PS: I have recognized the unbiased estimator of the variance, studies memories^^

#13

a little more focus on "what does this mean" would help most players imo. When you're looking at SD, calculating the deviations from the mean, and then squaring them I think many players would want to hear you explicitly mention that "we're juts doing this to get rid of the negative values because otherwise the sum of all deviations is zero"... and that "to look at the extent of the dispersion we need an absolute value of the difference from our expected outcome"...

or something like this.

#14

I don't think it will fit here. I'd be happy to email it over. My email is leader2p2 (at) gmail /dot/ com.

Pira0,

My two years of spanish in high school is unfortunately insufficient to this material :(

QnS1086,

This is for LHE? Also sample standard deviation isn't an unbiased estimator of true standard deviation as the square root is not a uniform function though it is asymptotically unbiased iirc.

Datsmahname,

The problem with that explanation is that it's also a fly by on the truth. For example, we could use mean absolute deviation or range or dozens of other statistics to measure dispersion, but we use variance because of it's relationship to the central limit theorem. The reason the formula is the way it is isn't for the reasons you state. It's because when you derive an unbiased estimator for the second centered moment and then take the square root, that's what you get.

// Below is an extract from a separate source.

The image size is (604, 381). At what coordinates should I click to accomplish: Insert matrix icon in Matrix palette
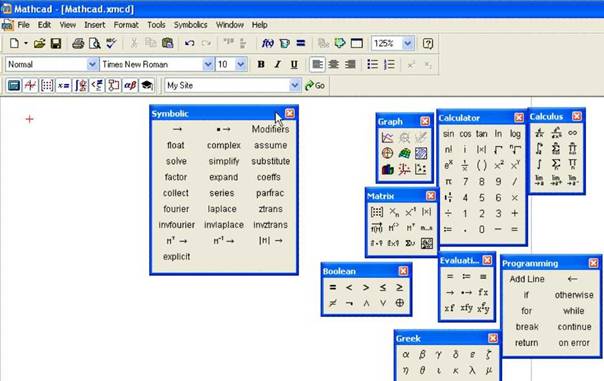point(376,212)
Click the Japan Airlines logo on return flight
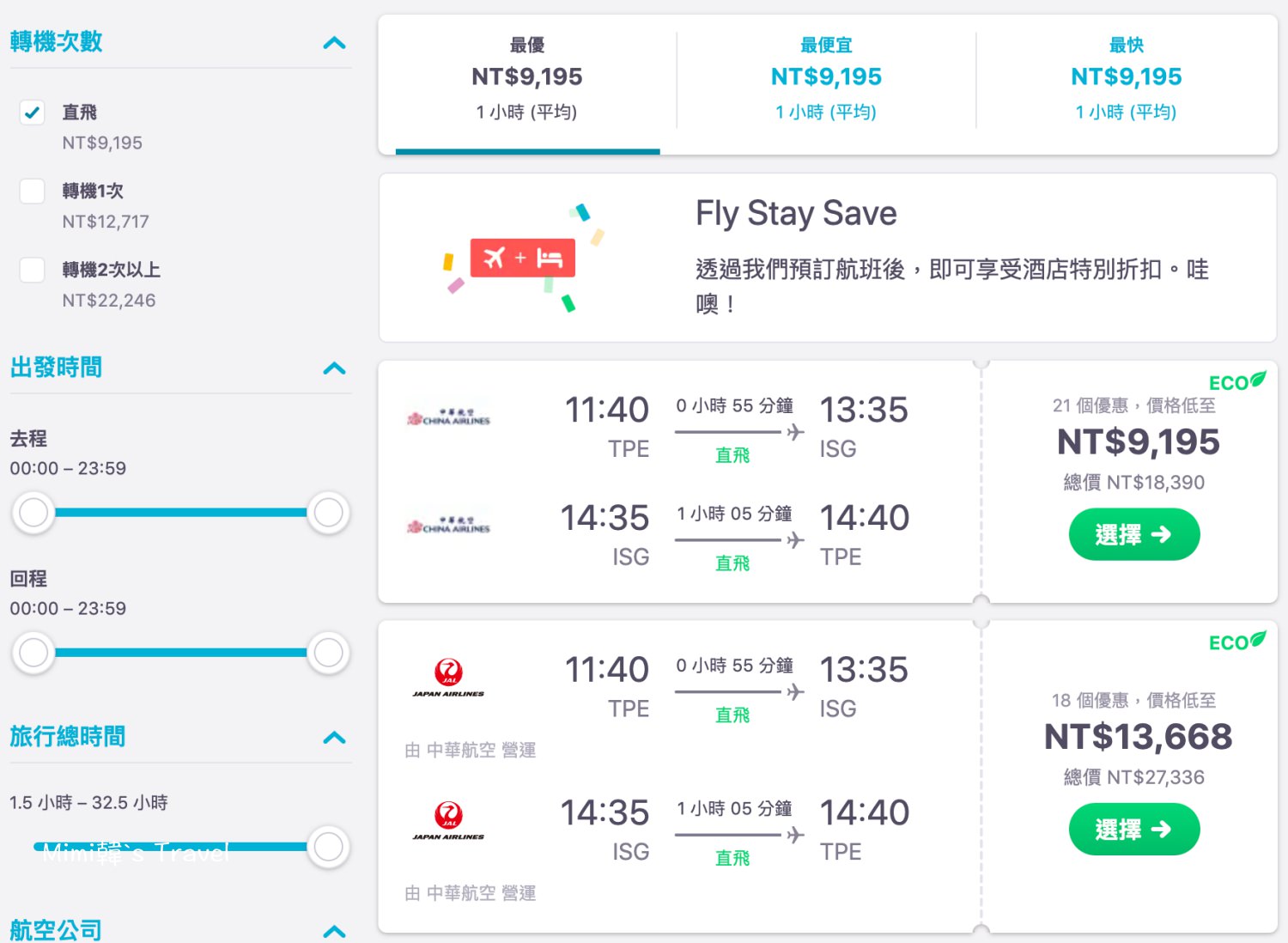Screen dimensions: 1288x943 (x=448, y=820)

So imo the only way to properly explain it would be to show the derivation. That would confusing and useless to most so I just tell people the truth. This is the formula. Here's how you use it. If you want to know why it is what it is, you can go to grad school or pick up a stat theory book. If not, just trust me, and we'll move on to the next thing.

#15

And where can I find a code listing of your programme?TFA

#16

What do you think about "Poker Variance Simulator" (available on rival webstie)

#17

when you say 10% 425bb is variance , why downswing?

i SHOULD have 10% possibility to be 425bb up , in my bankroll, right?

#18

he does talk about variance working both ways at about 2:30.

the reason people concentrate on negative variance & downswings is simply the risk of ruin.